■ MATERIAL FOR THIS TASK ■
((
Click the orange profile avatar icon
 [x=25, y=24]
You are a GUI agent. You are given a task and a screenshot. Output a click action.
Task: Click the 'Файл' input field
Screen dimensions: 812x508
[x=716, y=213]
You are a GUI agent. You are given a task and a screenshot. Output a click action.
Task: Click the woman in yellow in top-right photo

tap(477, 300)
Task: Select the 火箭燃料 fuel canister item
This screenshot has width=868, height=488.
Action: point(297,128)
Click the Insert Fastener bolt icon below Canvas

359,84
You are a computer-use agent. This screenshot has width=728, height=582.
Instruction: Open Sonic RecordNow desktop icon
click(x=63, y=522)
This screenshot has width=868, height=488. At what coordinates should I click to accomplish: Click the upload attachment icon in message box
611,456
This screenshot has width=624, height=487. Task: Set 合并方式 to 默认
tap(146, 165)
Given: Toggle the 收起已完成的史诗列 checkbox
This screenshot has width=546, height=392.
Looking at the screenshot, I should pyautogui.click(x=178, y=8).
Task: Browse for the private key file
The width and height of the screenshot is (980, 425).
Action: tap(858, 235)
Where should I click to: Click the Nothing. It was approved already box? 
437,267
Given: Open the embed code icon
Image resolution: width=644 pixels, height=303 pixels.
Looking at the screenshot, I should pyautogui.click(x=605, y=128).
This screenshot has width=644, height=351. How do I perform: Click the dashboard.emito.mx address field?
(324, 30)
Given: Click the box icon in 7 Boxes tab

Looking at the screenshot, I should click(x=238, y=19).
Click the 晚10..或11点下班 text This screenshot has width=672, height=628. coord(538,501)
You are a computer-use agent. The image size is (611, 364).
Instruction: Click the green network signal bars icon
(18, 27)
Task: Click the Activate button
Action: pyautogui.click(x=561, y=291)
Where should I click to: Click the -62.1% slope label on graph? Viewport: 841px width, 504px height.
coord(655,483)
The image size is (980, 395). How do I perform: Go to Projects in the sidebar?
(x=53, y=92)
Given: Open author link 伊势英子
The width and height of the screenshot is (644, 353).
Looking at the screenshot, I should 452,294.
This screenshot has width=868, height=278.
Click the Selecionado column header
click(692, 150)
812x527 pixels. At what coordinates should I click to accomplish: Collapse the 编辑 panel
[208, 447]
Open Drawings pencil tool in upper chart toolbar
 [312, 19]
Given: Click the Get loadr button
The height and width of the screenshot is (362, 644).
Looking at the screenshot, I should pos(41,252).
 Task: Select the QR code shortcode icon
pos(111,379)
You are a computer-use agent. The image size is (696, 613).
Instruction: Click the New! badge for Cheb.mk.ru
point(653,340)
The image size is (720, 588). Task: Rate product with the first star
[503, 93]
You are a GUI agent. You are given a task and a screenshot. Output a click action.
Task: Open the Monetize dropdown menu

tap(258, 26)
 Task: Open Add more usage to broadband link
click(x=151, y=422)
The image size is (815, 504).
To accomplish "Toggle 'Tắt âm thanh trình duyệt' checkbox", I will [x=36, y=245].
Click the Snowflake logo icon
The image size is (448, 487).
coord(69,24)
))
■ WHAT YOU SHOULD DO ■
Using the entries above, copy out all lines that contain the string "computer".

■ YOUR SOLUTION ■
You are a computer-use agent. This screenshot has width=728, height=582.
You are a computer-use agent. The image size is (611, 364).
You are a computer-use agent. The image size is (696, 613).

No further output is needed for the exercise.